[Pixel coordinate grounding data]
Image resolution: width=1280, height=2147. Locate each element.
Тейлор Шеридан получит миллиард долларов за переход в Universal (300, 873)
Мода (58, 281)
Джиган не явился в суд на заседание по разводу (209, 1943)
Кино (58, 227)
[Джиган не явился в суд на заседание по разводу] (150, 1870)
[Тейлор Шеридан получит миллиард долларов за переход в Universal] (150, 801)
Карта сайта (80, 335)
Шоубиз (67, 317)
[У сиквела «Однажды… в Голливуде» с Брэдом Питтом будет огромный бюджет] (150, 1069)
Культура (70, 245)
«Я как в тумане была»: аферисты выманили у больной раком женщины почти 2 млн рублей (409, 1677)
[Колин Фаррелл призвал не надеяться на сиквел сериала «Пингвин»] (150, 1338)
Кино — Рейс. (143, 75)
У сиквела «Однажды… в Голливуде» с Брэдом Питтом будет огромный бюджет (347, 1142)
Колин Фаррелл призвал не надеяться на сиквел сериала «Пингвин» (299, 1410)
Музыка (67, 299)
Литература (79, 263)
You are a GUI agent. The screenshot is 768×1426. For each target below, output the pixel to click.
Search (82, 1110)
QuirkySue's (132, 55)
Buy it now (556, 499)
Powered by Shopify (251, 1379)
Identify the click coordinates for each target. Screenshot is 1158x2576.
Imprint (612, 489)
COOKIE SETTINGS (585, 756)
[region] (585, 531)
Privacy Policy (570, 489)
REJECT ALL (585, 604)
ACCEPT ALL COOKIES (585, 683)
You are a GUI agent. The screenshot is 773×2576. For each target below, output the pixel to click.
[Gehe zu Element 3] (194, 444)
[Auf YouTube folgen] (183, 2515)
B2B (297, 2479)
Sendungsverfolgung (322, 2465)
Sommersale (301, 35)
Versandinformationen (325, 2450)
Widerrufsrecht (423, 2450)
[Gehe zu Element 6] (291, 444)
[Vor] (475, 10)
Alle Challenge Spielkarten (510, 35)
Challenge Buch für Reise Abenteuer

WORK REQUEST: Exactly reproduce all of the entries above.

RESPONSE AREA:
Image resolution: width=1280, height=2147. Locate each element.
Тейлор Шеридан получит миллиард долларов за переход в Universal (300, 873)
Мода (58, 281)
Джиган не явился в суд на заседание по разводу (209, 1943)
Кино (58, 227)
[Джиган не явился в суд на заседание по разводу] (150, 1870)
[Тейлор Шеридан получит миллиард долларов за переход в Universal] (150, 801)
Карта сайта (80, 335)
Шоубиз (67, 317)
[У сиквела «Однажды… в Голливуде» с Брэдом Питтом будет огромный бюджет] (150, 1069)
Культура (70, 245)
«Я как в тумане была»: аферисты выманили у больной раком женщины почти 2 млн рублей (409, 1677)
[Колин Фаррелл призвал не надеяться на сиквел сериала «Пингвин»] (150, 1338)
Кино — Рейс. (143, 75)
У сиквела «Однажды… в Голливуде» с Брэдом Питтом будет огромный бюджет (347, 1142)
Колин Фаррелл призвал не надеяться на сиквел сериала «Пингвин» (299, 1410)
Музыка (67, 299)
Литература (79, 263)
You are a GUI agent. The screenshot is 768×1426. For each target below, output the pixel to click.
Search (82, 1110)
QuirkySue's (132, 55)
Buy it now (556, 499)
Powered by Shopify (251, 1379)
Identify the click coordinates for each target. Screenshot is 1158x2576.
Imprint (612, 489)
COOKIE SETTINGS (585, 756)
[region] (585, 531)
Privacy Policy (570, 489)
REJECT ALL (585, 604)
ACCEPT ALL COOKIES (585, 683)
You are a GUI agent. The screenshot is 773×2576. For each target below, output the pixel to click.
[Gehe zu Element 3] (194, 444)
[Auf YouTube folgen] (183, 2515)
B2B (297, 2479)
Sendungsverfolgung (322, 2465)
Sommersale (301, 35)
Versandinformationen (325, 2450)
Widerrufsrecht (423, 2450)
[Gehe zu Element 6] (291, 444)
[Vor] (475, 10)
Alle Challenge Spielkarten (510, 35)
Challenge Buch für Reise Abenteuer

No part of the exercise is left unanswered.